# Exercise goal:
Go through the entries below from the first line and transcribe each one exactly, ending with the line that contains "Task: Click 'Welcome to' text in banner".
┏━━
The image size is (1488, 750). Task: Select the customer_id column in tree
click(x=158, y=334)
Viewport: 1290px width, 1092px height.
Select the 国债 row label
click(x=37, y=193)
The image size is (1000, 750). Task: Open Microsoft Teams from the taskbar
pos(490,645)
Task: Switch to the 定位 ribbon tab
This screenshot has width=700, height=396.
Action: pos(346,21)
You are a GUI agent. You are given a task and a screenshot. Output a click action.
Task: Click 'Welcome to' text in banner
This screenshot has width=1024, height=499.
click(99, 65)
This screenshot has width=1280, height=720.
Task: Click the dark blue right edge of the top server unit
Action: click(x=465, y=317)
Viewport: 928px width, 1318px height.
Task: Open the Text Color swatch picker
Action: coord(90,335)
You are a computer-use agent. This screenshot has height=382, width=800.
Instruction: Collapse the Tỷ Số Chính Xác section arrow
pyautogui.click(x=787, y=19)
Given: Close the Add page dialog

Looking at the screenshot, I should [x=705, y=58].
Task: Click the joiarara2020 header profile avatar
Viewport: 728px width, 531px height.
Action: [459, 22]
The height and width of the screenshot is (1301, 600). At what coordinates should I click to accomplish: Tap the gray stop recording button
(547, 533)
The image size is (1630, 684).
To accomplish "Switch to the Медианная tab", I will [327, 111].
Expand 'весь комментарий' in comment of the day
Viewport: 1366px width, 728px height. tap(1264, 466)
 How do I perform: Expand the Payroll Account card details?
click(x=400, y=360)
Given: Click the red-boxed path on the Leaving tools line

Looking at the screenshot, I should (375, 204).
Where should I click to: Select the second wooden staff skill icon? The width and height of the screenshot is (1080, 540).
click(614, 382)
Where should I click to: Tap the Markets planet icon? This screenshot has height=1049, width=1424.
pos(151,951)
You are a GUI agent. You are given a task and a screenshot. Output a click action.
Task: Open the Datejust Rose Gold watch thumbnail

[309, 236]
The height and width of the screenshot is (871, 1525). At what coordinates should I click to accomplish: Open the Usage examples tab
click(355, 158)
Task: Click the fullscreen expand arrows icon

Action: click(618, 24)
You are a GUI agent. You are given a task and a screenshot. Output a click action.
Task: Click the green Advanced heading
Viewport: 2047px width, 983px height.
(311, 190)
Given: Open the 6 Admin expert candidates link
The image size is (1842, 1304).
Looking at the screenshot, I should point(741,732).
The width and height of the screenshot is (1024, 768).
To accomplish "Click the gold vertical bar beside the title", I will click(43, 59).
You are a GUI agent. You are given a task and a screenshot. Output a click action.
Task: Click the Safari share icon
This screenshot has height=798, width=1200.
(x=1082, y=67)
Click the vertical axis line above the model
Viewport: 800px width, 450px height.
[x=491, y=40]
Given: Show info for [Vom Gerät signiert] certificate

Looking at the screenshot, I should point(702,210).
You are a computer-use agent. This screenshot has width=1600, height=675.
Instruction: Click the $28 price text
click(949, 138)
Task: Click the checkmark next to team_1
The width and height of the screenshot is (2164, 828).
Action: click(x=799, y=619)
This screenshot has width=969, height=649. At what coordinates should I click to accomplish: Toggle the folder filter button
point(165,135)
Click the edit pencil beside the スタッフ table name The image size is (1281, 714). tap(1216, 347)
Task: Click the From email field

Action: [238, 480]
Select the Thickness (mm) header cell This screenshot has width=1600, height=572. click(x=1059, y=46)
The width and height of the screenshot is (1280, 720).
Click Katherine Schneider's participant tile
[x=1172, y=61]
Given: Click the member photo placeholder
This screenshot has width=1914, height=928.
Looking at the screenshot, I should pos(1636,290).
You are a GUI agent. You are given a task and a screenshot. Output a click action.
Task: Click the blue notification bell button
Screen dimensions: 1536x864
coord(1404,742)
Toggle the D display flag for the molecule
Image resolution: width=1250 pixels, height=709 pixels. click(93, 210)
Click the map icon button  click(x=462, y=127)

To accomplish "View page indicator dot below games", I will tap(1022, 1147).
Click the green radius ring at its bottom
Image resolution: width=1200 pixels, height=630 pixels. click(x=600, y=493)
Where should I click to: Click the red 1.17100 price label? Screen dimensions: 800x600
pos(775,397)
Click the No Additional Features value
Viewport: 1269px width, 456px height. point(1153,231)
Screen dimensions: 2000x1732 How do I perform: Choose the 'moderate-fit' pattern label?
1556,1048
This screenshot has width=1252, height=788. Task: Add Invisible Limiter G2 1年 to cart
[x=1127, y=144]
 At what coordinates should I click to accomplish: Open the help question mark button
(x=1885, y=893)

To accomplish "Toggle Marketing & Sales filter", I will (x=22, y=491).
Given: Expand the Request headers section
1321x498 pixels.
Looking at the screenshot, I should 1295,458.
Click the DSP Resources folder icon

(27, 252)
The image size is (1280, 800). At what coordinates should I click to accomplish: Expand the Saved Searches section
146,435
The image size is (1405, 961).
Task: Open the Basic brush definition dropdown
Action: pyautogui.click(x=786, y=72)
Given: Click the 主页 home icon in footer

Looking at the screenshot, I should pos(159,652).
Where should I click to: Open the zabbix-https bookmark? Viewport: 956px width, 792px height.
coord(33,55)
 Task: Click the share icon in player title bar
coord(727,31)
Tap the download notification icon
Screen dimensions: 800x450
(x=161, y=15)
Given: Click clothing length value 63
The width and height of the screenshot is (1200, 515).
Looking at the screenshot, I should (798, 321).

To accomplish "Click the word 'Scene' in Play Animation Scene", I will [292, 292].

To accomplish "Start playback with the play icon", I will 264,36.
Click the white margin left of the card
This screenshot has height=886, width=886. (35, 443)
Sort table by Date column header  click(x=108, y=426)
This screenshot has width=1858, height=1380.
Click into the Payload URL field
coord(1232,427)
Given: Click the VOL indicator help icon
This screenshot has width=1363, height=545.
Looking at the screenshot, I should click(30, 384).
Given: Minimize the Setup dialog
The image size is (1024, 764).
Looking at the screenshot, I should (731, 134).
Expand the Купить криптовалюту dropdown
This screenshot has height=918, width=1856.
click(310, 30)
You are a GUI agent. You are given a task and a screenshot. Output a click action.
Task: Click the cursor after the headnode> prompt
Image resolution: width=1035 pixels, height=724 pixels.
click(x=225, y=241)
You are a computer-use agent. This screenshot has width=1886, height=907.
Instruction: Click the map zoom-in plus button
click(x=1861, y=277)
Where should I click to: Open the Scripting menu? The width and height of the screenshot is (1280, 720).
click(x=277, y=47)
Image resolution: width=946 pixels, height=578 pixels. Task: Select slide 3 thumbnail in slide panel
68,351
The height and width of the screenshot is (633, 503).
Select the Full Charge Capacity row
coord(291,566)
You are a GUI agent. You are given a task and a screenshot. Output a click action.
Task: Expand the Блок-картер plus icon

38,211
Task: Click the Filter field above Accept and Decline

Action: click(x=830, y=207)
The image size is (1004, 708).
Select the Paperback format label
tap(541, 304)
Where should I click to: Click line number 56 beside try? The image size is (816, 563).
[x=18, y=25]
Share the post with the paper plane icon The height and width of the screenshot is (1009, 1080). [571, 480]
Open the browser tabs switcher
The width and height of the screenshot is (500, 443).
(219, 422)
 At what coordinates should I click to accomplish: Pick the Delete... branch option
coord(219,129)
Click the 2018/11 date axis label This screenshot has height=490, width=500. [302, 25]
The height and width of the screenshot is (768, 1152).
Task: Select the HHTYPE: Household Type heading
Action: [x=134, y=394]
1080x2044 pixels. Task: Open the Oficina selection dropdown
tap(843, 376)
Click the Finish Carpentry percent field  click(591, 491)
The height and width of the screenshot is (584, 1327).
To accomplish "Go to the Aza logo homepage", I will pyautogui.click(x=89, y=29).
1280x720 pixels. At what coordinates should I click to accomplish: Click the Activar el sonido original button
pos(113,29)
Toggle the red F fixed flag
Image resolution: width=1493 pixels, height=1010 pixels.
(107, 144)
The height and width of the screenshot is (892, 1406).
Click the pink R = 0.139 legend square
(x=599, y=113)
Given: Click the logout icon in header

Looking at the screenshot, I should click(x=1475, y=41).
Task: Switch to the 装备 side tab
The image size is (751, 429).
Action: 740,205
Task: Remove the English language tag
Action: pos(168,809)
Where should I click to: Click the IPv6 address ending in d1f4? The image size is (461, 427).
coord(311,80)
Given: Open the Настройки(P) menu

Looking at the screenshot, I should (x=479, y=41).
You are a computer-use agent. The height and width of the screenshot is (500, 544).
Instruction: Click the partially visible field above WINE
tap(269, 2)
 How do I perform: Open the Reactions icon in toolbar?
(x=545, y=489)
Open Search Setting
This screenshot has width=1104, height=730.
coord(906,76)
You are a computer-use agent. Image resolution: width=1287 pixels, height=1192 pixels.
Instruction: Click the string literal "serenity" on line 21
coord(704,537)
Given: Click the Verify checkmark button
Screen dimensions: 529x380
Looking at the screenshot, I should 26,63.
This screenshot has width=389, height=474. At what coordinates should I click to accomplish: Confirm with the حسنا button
┗━━
# Written response:
The image size is (1488, 750). Task: Select the customer_id column in tree
click(x=158, y=334)
Viewport: 1290px width, 1092px height.
Select the 国债 row label
click(x=37, y=193)
The image size is (1000, 750). Task: Open Microsoft Teams from the taskbar
pos(490,645)
Task: Switch to the 定位 ribbon tab
This screenshot has width=700, height=396.
Action: pos(346,21)
You are a GUI agent. You are given a task and a screenshot. Output a click action.
Task: Click 'Welcome to' text in banner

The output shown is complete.